Problem to work on ▸ Scan the listing below. Copy each line that contains "computer".
── Data ──
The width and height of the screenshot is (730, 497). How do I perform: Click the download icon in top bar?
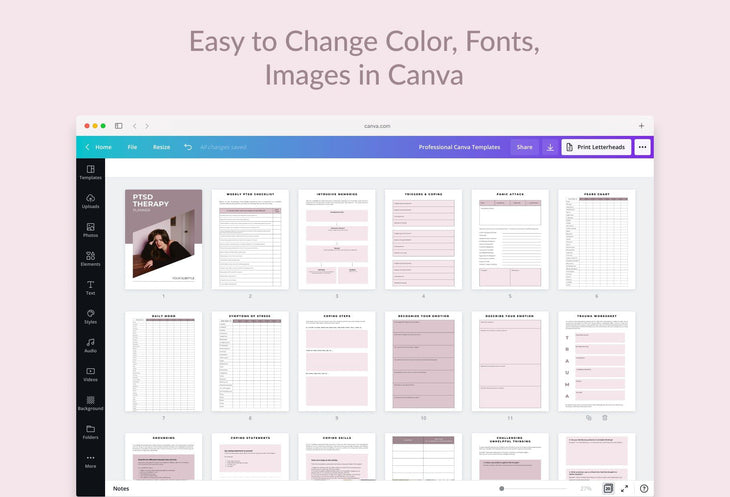pos(549,147)
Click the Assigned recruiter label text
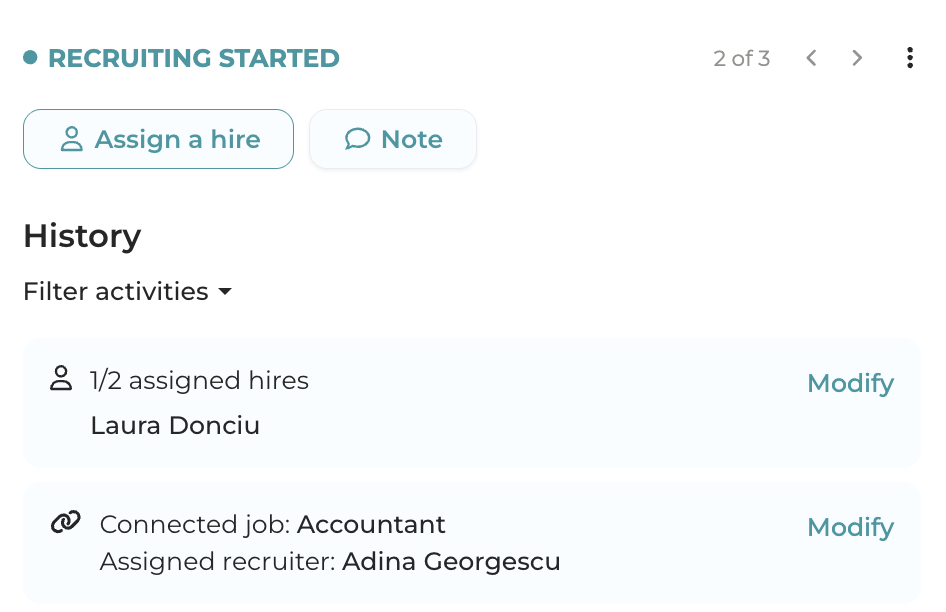946x612 pixels. pyautogui.click(x=217, y=561)
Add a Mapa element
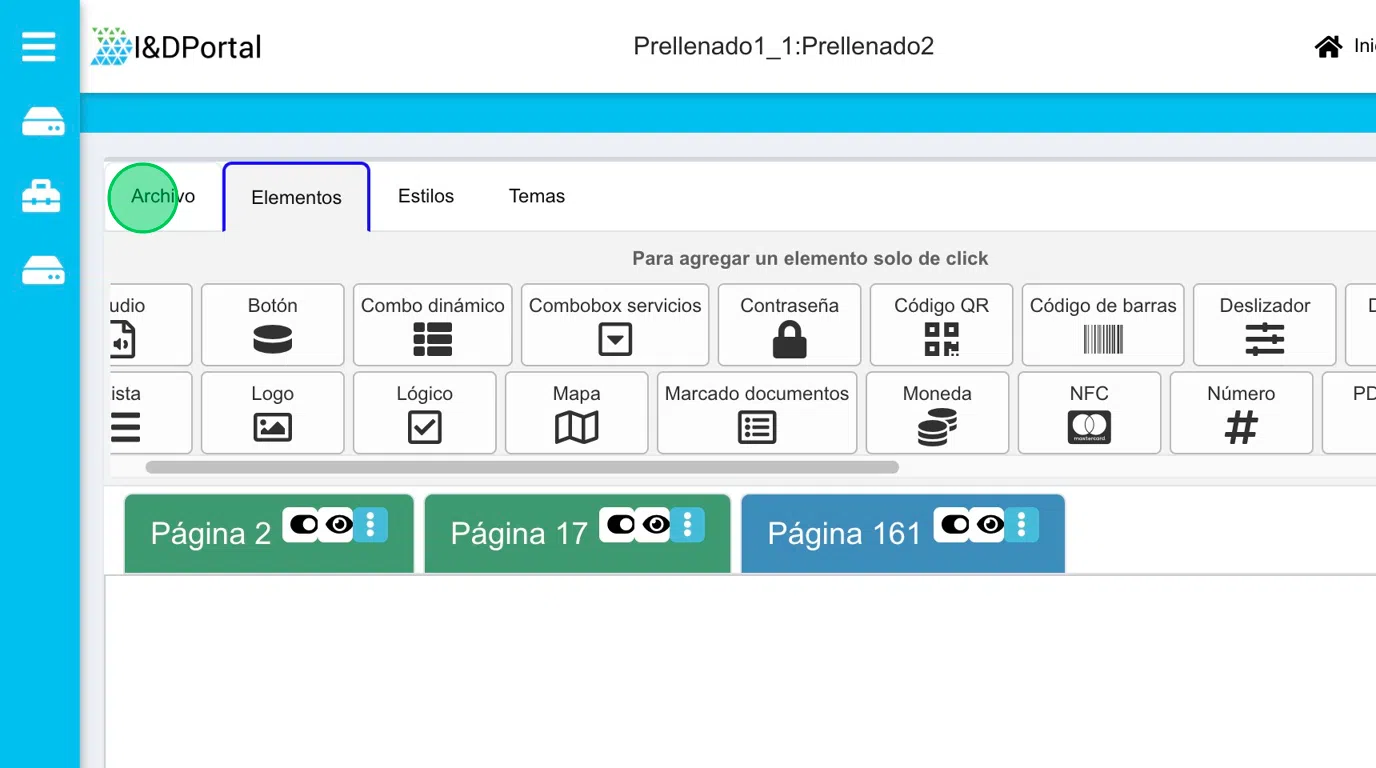The height and width of the screenshot is (768, 1376). [x=576, y=413]
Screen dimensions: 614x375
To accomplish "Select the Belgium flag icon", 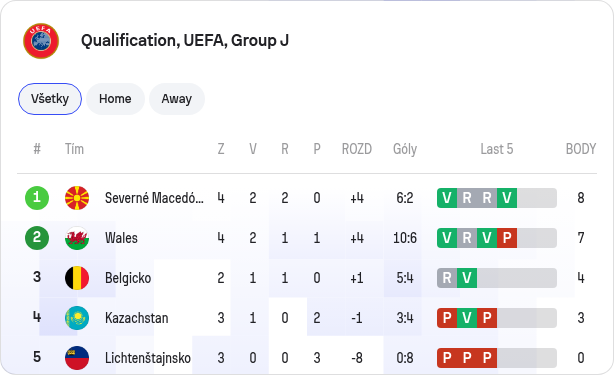I will (x=77, y=278).

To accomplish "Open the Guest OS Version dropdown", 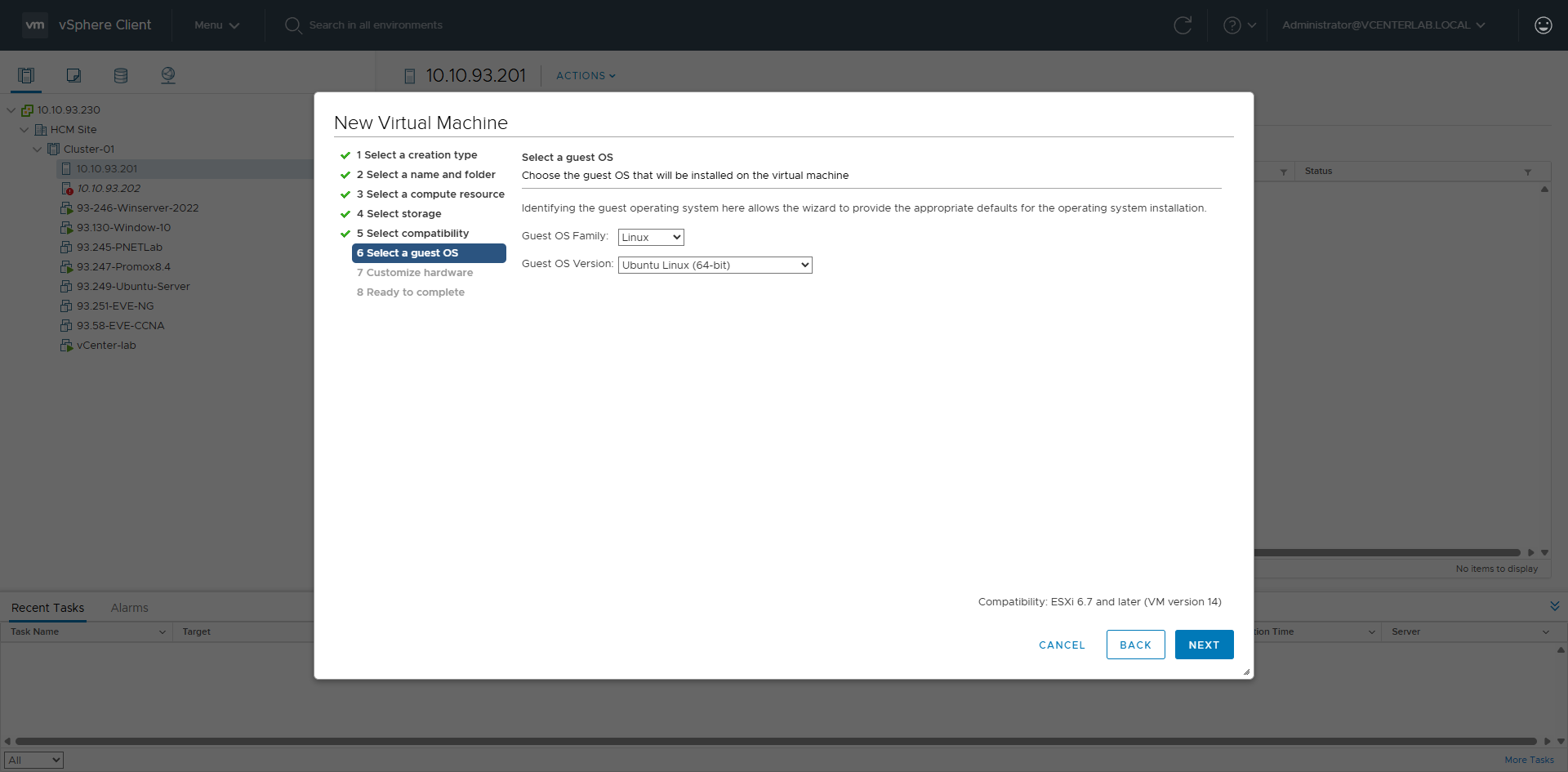I will click(x=715, y=265).
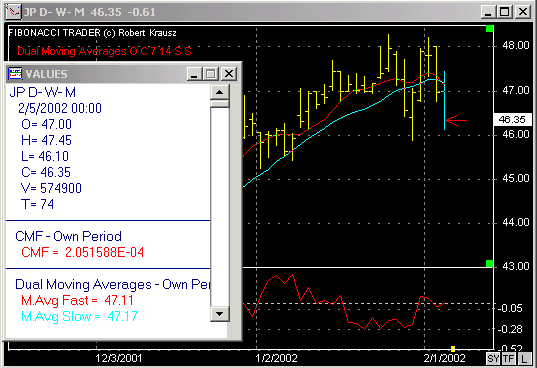Click the M.Avg Fast value line
Image resolution: width=537 pixels, height=368 pixels.
pos(77,300)
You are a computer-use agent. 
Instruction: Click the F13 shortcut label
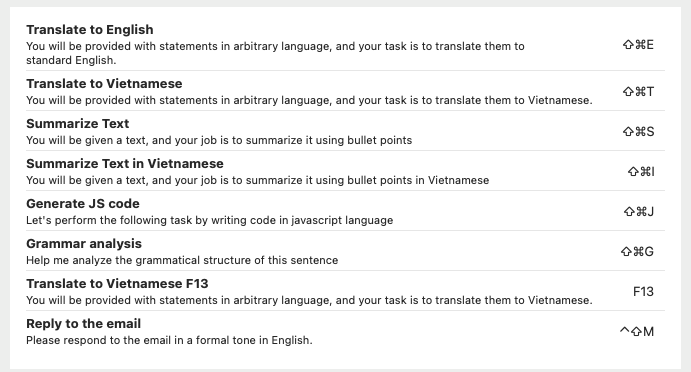point(643,291)
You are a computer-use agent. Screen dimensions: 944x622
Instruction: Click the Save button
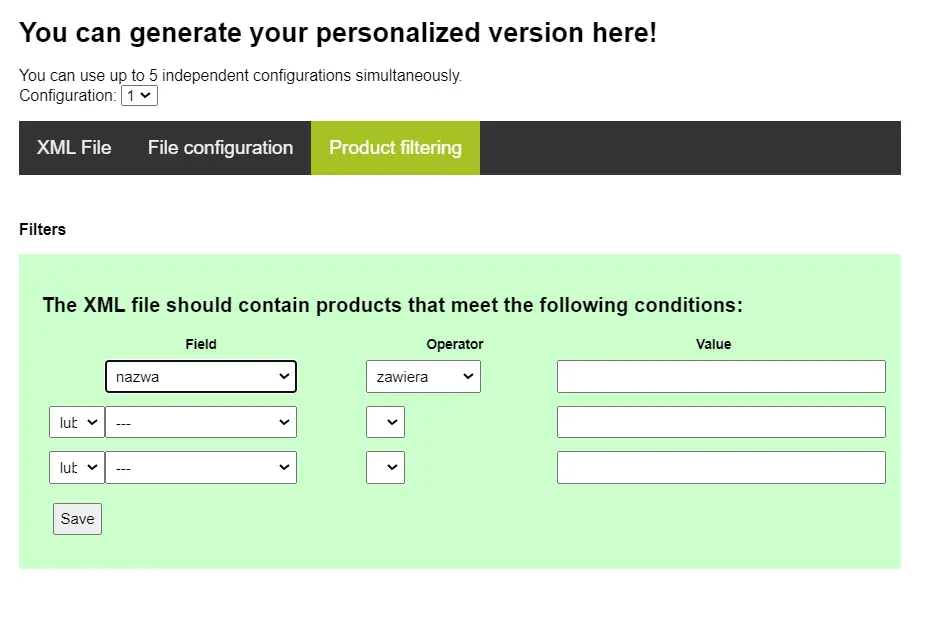pyautogui.click(x=77, y=518)
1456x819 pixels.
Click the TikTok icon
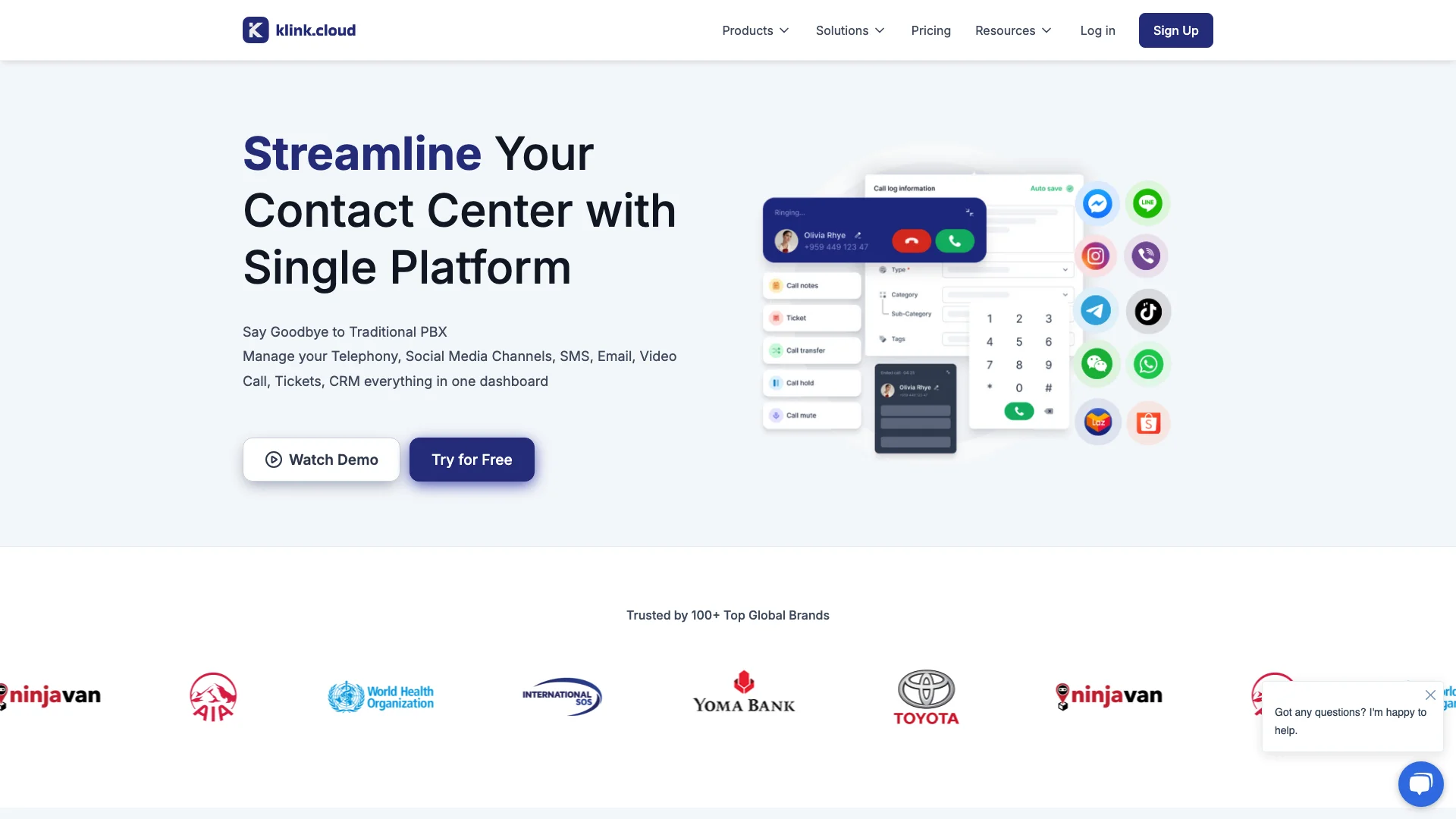tap(1148, 310)
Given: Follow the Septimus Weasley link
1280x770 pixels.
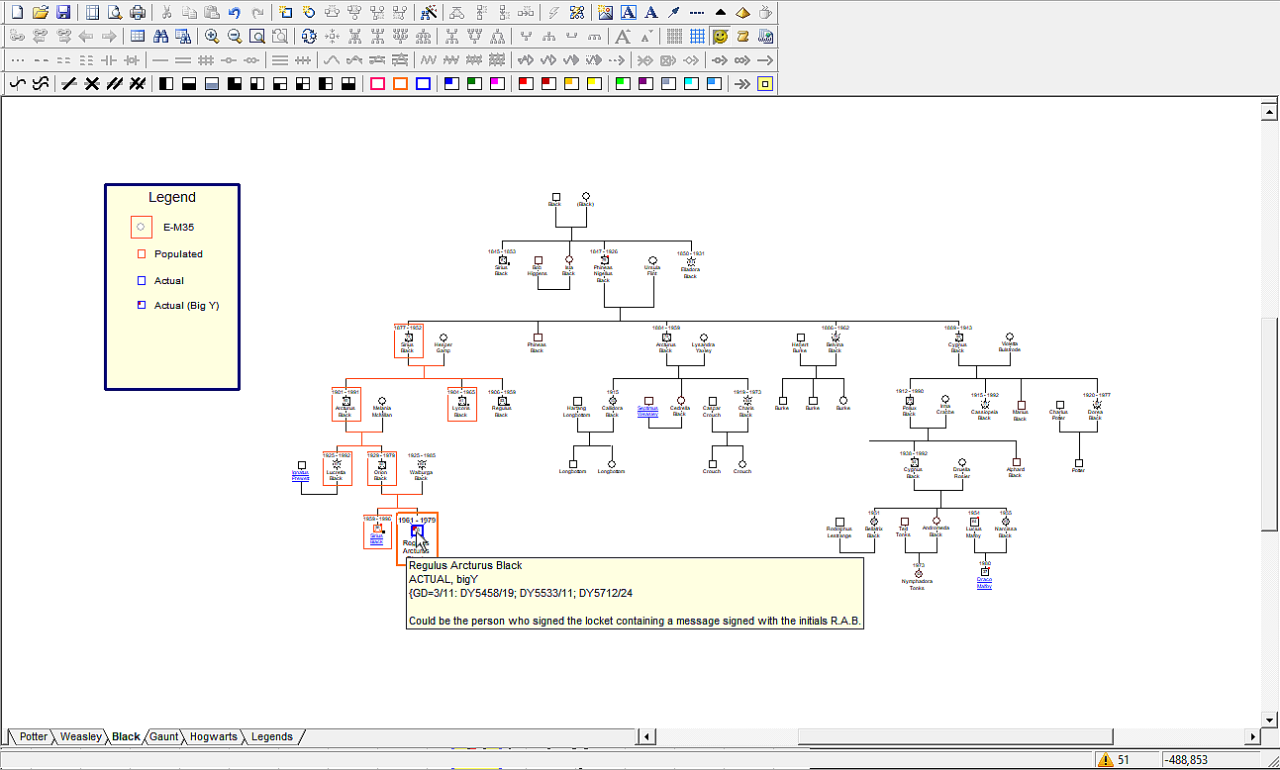Looking at the screenshot, I should point(648,410).
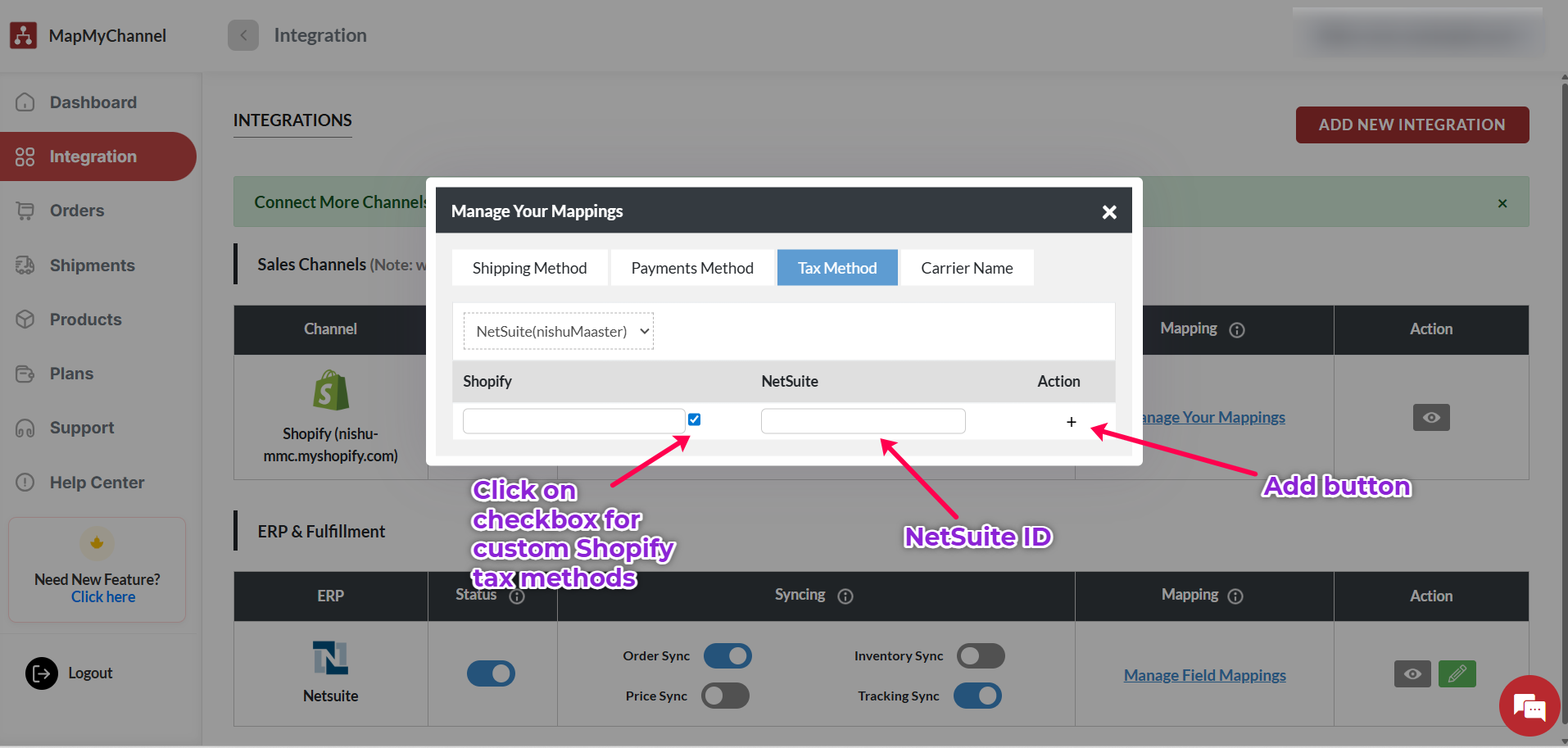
───
Written answer ▸
You are a computer-use agent. 
You are a computer-use agent. Screen dimensions: 944x622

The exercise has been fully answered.